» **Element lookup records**
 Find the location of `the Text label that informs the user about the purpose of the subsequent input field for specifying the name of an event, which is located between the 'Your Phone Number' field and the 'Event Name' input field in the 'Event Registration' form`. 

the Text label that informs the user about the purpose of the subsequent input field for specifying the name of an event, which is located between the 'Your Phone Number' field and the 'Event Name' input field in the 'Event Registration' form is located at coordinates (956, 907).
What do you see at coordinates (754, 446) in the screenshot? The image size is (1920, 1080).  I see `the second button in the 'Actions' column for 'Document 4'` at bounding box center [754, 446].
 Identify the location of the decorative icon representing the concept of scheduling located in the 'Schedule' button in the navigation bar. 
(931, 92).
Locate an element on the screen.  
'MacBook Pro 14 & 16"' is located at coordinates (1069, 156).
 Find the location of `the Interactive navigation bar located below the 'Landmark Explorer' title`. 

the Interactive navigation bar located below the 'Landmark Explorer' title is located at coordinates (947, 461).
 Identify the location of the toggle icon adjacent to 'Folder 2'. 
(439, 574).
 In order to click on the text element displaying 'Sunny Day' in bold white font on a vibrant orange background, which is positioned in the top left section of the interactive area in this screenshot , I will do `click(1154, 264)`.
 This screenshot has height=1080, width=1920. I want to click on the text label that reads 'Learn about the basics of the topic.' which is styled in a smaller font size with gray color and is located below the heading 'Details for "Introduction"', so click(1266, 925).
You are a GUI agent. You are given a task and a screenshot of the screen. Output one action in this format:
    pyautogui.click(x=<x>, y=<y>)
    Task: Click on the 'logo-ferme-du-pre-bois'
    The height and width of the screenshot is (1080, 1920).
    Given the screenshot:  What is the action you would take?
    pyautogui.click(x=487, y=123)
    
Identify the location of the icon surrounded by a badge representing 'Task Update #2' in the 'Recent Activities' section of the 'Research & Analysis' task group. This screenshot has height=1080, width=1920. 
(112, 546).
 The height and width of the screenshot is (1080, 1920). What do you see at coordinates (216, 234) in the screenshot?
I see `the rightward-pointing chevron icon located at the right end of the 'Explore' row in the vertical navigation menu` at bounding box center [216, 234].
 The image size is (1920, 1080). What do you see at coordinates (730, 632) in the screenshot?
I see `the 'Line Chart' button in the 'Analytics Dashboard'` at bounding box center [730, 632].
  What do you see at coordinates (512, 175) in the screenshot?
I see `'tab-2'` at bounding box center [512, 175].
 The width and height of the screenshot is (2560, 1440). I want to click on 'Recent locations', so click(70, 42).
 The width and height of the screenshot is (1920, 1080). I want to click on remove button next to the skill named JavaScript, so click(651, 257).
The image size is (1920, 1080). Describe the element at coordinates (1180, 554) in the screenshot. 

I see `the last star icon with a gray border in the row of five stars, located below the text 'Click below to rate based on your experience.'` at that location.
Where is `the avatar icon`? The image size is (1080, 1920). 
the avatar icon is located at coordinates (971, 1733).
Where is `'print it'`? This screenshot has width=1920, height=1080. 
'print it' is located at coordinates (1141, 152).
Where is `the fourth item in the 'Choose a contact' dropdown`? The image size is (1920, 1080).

» **Description of the task**
Extract every line of the records that contains the string "center".

» **Exercise output**
What do you see at coordinates (754, 446) in the screenshot? The image size is (1920, 1080).  I see `the second button in the 'Actions' column for 'Document 4'` at bounding box center [754, 446].
I see `the rightward-pointing chevron icon located at the right end of the 'Explore' row in the vertical navigation menu` at bounding box center [216, 234].
I see `the 'Line Chart' button in the 'Analytics Dashboard'` at bounding box center [730, 632].
I see `'tab-2'` at bounding box center [512, 175].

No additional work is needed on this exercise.